Latest Inquiries - Data Extraction Software

Couple of Issues while using VWR

Submitted: 1/4/2016

Hello,

 

I need following help in web scraping, where i am facing some issues:

 

I want to scrap some data from following Link.

http://products.tradeindia.com/apparel-fashion/

Issue 1. For page nevigation of data i am using page nevigation function,but only 30 pages are scraping. after that it is showing Page 30 to 60, 60 to 90 and so on. Can you help me to scrape all pages data.

Issue 2: For view contact details, on clicking its showing "javascript%20return%20false" (please refer 2nd file" in HTML Section and not loading proper data. It heapens so offen for link data. Can you guide me to solve this problem.

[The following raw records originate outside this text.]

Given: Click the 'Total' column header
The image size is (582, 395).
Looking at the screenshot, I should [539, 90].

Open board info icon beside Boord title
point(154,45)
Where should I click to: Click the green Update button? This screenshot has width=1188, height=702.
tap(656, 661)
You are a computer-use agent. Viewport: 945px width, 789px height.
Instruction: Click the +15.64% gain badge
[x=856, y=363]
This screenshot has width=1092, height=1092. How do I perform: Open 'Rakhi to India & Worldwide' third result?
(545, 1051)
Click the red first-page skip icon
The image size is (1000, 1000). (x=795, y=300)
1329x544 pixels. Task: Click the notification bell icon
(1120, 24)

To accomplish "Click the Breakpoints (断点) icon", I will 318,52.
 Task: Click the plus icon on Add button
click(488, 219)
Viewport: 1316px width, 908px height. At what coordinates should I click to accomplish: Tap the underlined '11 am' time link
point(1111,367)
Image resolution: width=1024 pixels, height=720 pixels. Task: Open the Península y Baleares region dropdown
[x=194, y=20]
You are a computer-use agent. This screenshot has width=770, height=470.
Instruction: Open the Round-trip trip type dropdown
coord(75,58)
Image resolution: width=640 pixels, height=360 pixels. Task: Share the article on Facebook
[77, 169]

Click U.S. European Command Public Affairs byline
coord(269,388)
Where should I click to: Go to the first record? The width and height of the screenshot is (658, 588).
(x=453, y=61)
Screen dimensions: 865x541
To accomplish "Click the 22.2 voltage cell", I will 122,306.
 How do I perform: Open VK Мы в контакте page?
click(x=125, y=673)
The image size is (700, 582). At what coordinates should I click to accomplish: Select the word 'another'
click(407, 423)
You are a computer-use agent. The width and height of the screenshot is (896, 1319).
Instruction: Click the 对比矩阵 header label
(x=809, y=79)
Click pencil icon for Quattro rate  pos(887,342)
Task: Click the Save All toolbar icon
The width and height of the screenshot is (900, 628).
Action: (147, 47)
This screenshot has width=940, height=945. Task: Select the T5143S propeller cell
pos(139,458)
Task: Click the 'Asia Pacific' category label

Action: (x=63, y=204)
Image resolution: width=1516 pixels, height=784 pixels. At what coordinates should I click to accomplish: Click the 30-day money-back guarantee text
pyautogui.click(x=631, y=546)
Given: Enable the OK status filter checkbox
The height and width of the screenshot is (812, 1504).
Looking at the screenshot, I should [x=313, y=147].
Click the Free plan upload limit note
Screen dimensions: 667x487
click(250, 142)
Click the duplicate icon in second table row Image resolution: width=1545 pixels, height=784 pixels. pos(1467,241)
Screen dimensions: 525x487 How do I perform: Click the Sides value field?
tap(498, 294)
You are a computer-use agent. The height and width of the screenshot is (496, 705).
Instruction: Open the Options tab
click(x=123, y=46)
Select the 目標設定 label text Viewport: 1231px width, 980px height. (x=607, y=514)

Help 3: I want proxy server for http://products.tradeindia.com/ 

 

Can you please help me to solve all the problems ASAP.

Regards

Hitesh

 

 

 

 

Tradeindia Final.rip

Replied: 2/13/2016 6:46:45 AM

Hello team

None of the issues are resolved..

For issue 1 Please refer Image "Issue 1".

When number of pages are more than 30 pages. It has option to click in next remaining. which doesn't scrape remaining data.

Lets discuss case:

http://products.tradeindia.com/apparel-fashion/footwear/safety-shoes/

It has 765 records available in 39 pages (20 each). the .rip file attached here has page nevigation function, which scrape data till 30 page. after that website has option to click "next 9 of remaining 9",  which is not recorded in this .rip file.

I need help in scraping reming 9 pages also, so as to make sure i scrape 100% data.

Please let me know if still clarifications are required.


Hitesh


Replied: 1/5/2016 7:47:12 AM

For issue 1, you might try to set 'Dynamic list of links' instead of 'List of links' for page navigation template, however, I don't seem to see where exists thepage 30, 60, 90 .. can you please attach your log file for clarify further? it's better you guide me which category takes this case?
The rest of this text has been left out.